The snapshot system is a key architectural feature for providing a fast, responsive user experience.

  • The Problem: A rich standard library requires parsing and compiling hundreds of .m files, which can lead to slow startup times.
  • The Solution: At build time, the SnapshotBuilder executes the entire pipeline for all standard library components—parsing, HIR generation, and bytecode compilation.
  • Serialization: The resulting state (HIR, bytecode, builtin metadata, etc.) is serialized into a single, optimized binary file (.snapshot).
  • Fast Loading: At runtime, the SnapshotLoader can load this binary blob. By using memory-mapping (mmap), the snapshot can be brought into the process's address space almost instantly, with zero copy overhead.
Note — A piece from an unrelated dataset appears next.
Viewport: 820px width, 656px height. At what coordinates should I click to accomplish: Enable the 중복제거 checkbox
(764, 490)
The runtime can then use the pre-compiled components directly, skipping the entire parsing and compilation pipeline for the standard library and achieving startup times in milliseconds.
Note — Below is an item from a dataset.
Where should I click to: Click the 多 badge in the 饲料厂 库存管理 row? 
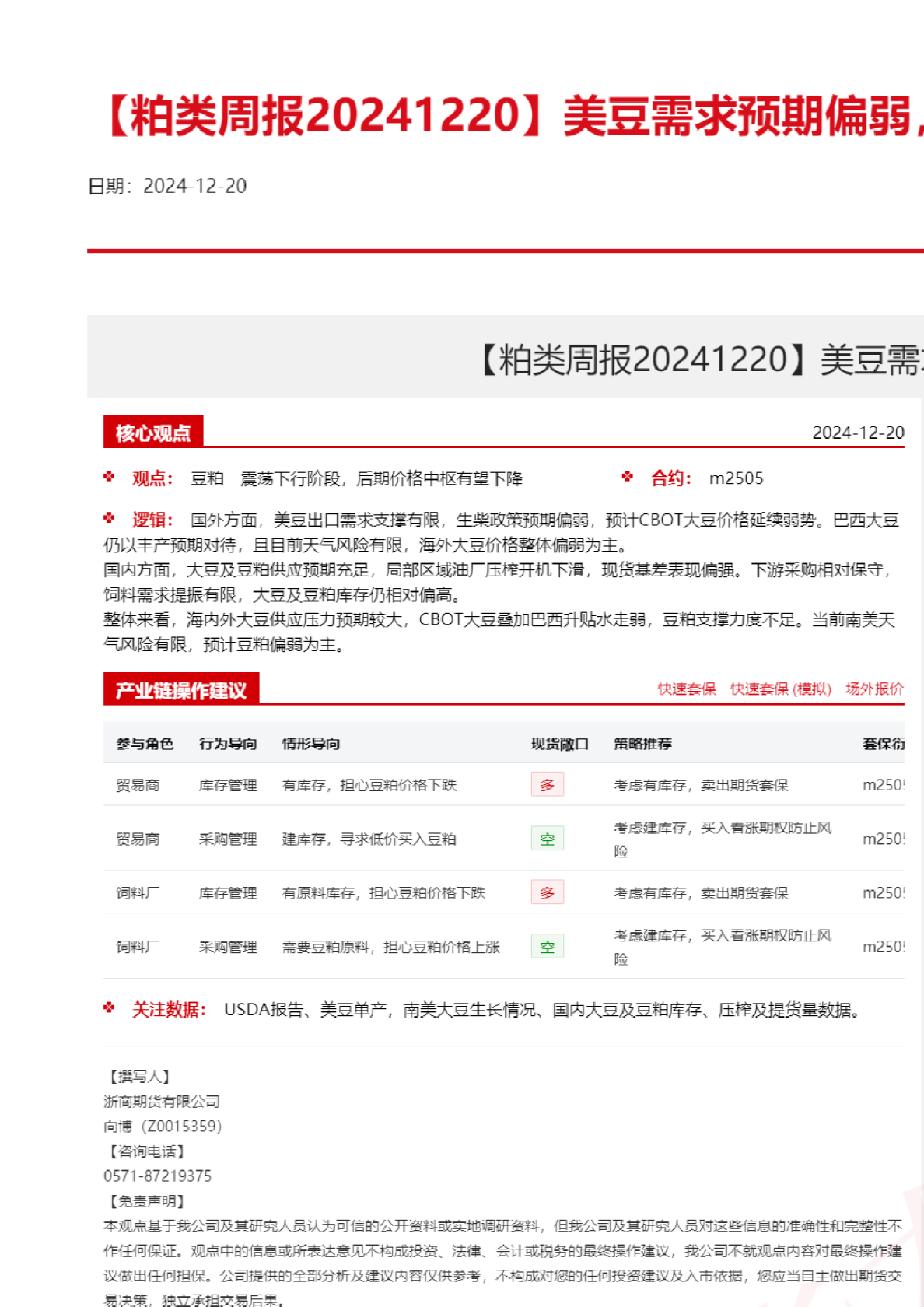point(547,892)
Visualization: runmat-plot

RunMat includes a "world-class" interactive plotting library designed to rival and exceed the capabilities of MATLAB's Handle Graphics.

  • GPU-Accelerated: The entire rendering pipeline is built on wgpu, a modern, cross-platform graphics API. This provides smooth, high-performance rendering for complex 2D and 3D scenes.
  • Layered Architecture:
    • Core (renderer, scene, camera): A low-level engine that manages wgpu pipelines, a scene graph for organizing renderable objects, and an interactive camera.
    • Plots (LinePlot, SurfacePlot, etc.): High-level, user-facing structs that encapsulate the data and styling for a specific plot type.
    • GUI (PlotWindow, PlotOverlay): An interactive window built with winit and egui that provides camera controls, zooming, panning, and UI overlays like axes, grids, and titles.
  • MATLAB-Compatible API: Provides a familiar API (plot(), scatter(), surf()) for ease of use.
  • Jupyter Integration: Can render plots as static images or interactive HTML widgets directly within Jupyter notebooks.
  • Modern Theming: A professional and configurable styling system with beautiful presets like ModernDark.

Contributing to RunMat

The modular architecture is designed to make contributions straightforward. Here are some common ways to extend the system:

  • Adding a New Builtin Function:

    1. Navigate to crates/runmat-runtime.
    2. Find the appropriate module (e.g., matrix.rs, blas.rs).
    3. Write a standard Rust function that takes and returns native Rust types.
    4. Add the #[runtime_builtin(name = "your_matlab_name")] attribute.
    5. The macro and inventory system will handle the rest.
  • Improving the JIT Compiler:

    1. The core logic is in crates/runmat-turbine/src/compiler.rs.
    2. Focus on the compile_instructions function, which translates runmat_ignition::Instr into Cranelift IR.
    3. You can add new instruction handlers or optimize existing ones by emitting more efficient Cranelift IR sequences. For example, recognizing patterns that can be mapped to specific machine instructions (e.g., fused multiply-add).
  • Adding a New Plot Type:

    1. Create a new file in crates/runmat-plot/src/plots/, e.g., my_plot.rs.
    2. Define a struct MyPlot that holds the plot's data and styling options.
    3. Implement a render_data(&mut self) -> RenderData method on your struct. This method is responsible for generating the Vec<Vertex> and Vec<u32> (if using an index buffer) that the wgpu renderer will consume.
    4. Add your plot to the PlotElement enum in crates/runmat-plot/src/plots/figure.rs and add a corresponding add_my_plot method to the Figure struct.